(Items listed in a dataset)
********

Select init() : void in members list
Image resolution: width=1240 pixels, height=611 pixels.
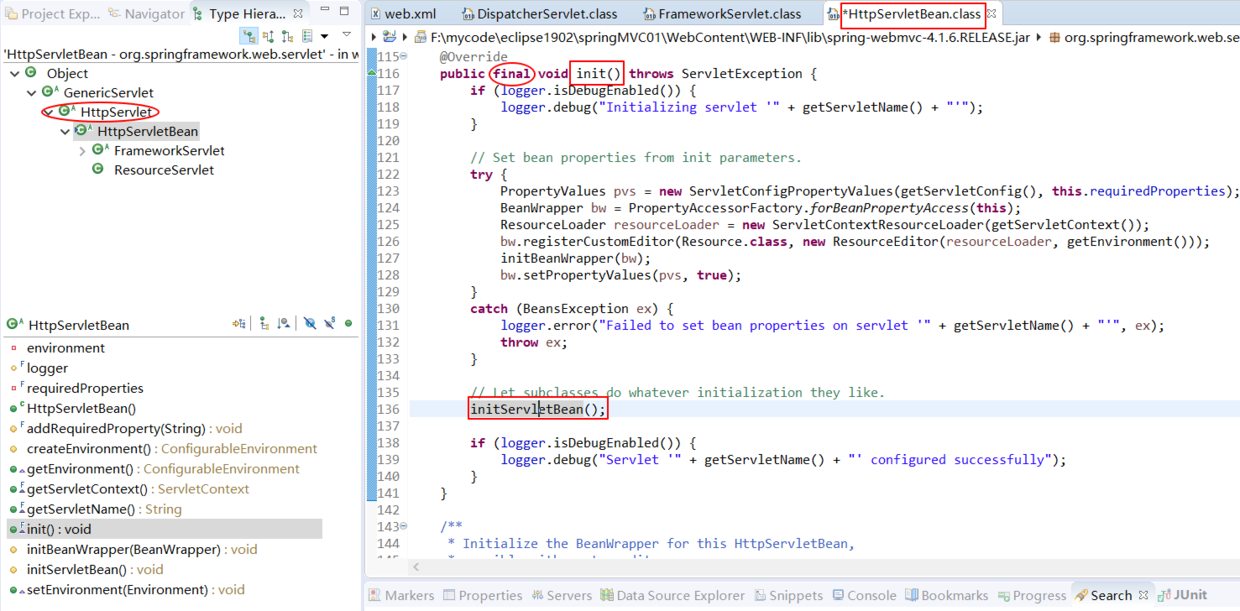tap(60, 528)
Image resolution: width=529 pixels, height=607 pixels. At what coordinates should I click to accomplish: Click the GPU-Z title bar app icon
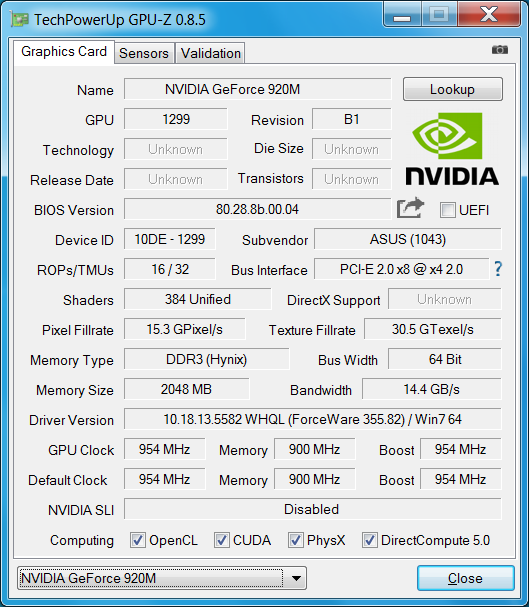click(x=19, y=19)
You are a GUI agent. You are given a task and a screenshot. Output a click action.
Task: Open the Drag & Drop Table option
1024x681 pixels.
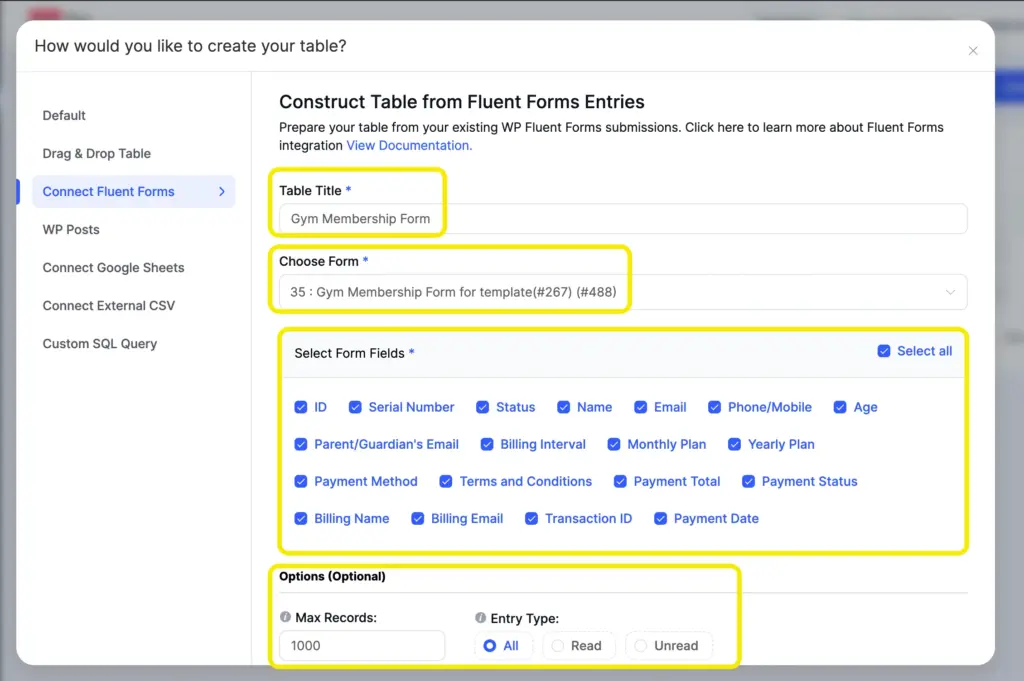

********

Copy only this, please: the line with "Image resolution: width=529" and every line after it through the end of the data, with no pictures.

Image resolution: width=529 pixels, height=607 pixels. At what coordinates should I click to accomplish: Click the GPU-Z title bar app icon
click(x=19, y=19)
You are a GUI agent. You are given a task and a screenshot. Output a click action.
Task: Open the Drag & Drop Table option
1024x681 pixels.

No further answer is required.